Did you meet your estimate?

Steve McConnell has a new book out, Software Estimation – Demystifying the Black Art. While I’ve only read the first chapter, I found some interesting content.

Say you’ve estimated and planned a project to complete in 20 weeks. Twenty weeks later, your team successfully delivers the project – woo hoo! Sounds like you and your team have done a great job of estimating – but have you?

In a typical 20 week software project, how much will change? A lot in my experience – requirements change as you learn more, some staff leaves and new staff comes, priorities change and re-focus your team, and more. So how many of the estimate assumptions and inputs are still valid at the end of a 20 week project? How can a team possibly say that it accurately predicted how much it would take to complete the project?

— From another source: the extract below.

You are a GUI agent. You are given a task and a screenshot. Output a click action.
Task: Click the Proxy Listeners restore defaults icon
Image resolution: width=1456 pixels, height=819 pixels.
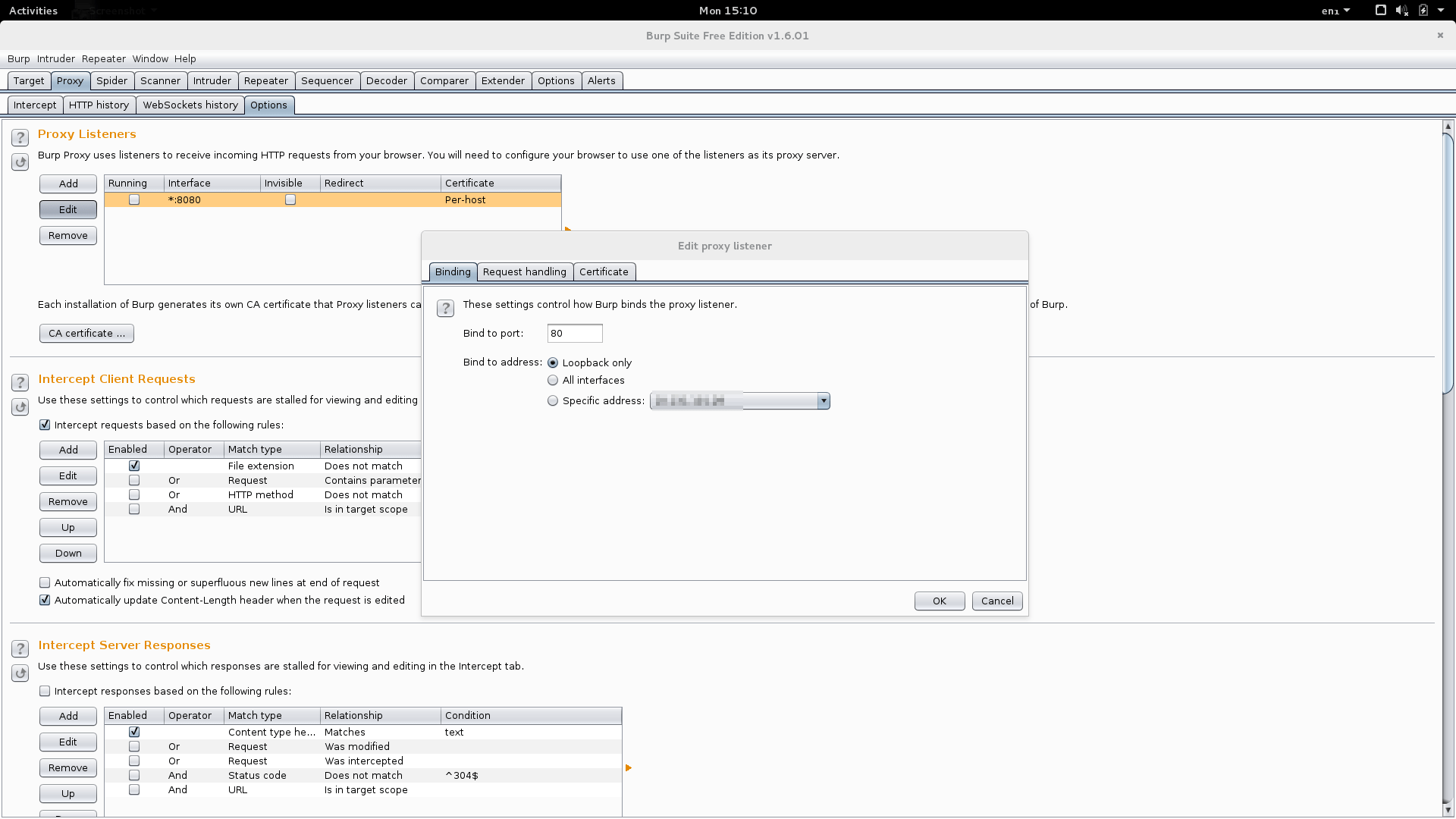(20, 162)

This scenario leads to McConnell’s main point of the first chapter of his book. I quote, “The primary purpose of software estimation is not to predict the project’s outcome; it is to determine whether a project’s targets are realistic enough to allow the project to be controlled to meet them”.

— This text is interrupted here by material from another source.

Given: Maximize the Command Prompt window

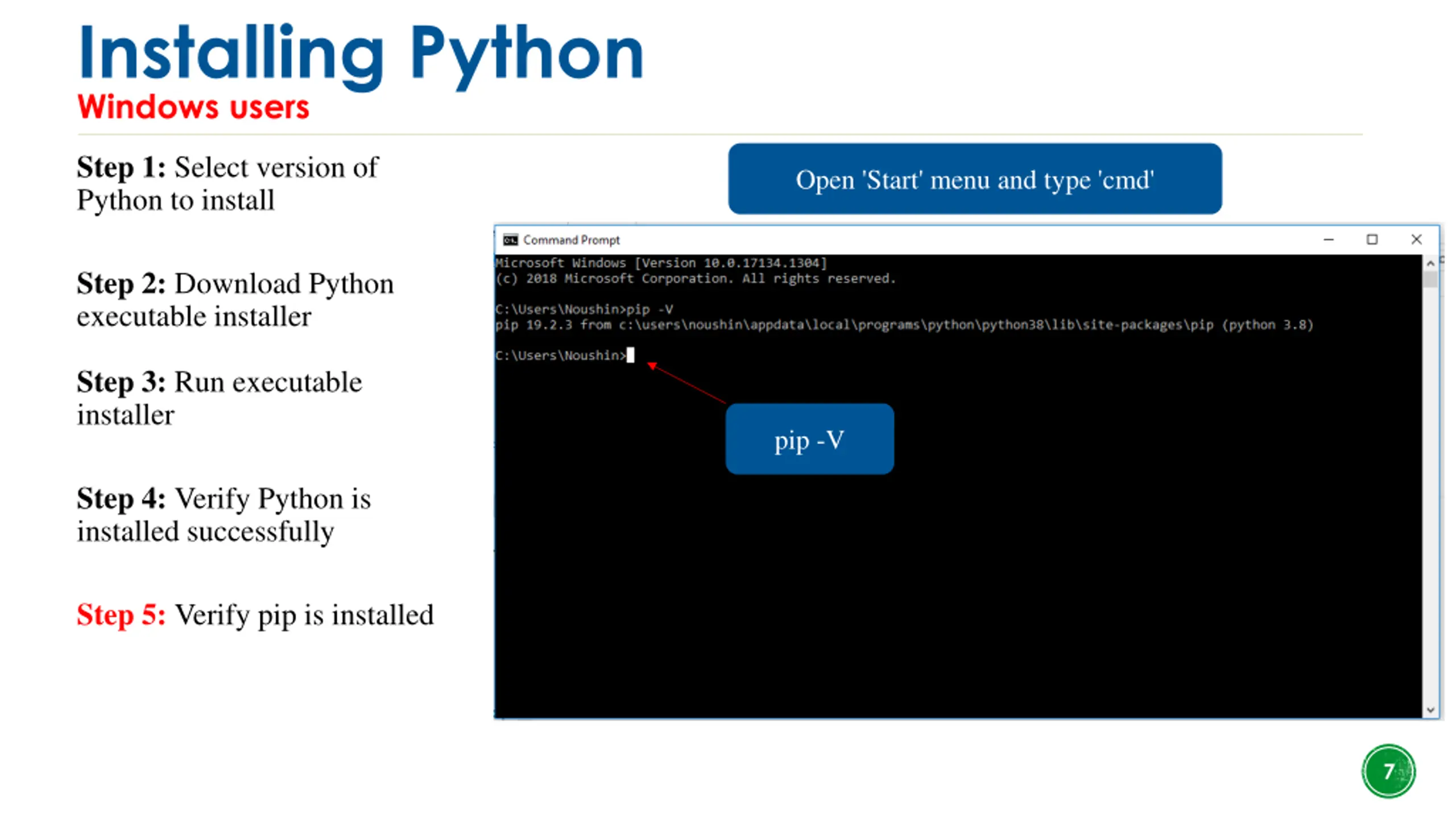Looking at the screenshot, I should pos(1372,240).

Back to the 20 week project scenario, the estimate must have been a good one even though many of the assumptions and inputs have changed. Why? Because the project was able to be controlled to a successful conclusion. McConnell’s definition of a “Good Estimate” supports this –

“A good estimate is an estimate that provides a clear enough view of the project reality to allow the project leadership to make good decisions about how to control the project to hit its targets.”

Thinking about estimation like this is a subtle, yet very useful, mind shift. Think about what you are doing with your estimates. Is the accuracy of your estimate good enough to plan against? Are you planning with the appropriate amount of detail given the accuracy of your estimate? Are the estimate inputs (requirements, analysis, etc) good enough to create a ‘good estimate’ to control your project?

I would recommend this book based on the ideas of the first chapter alone, but the rest of the book also looks good. Check it out!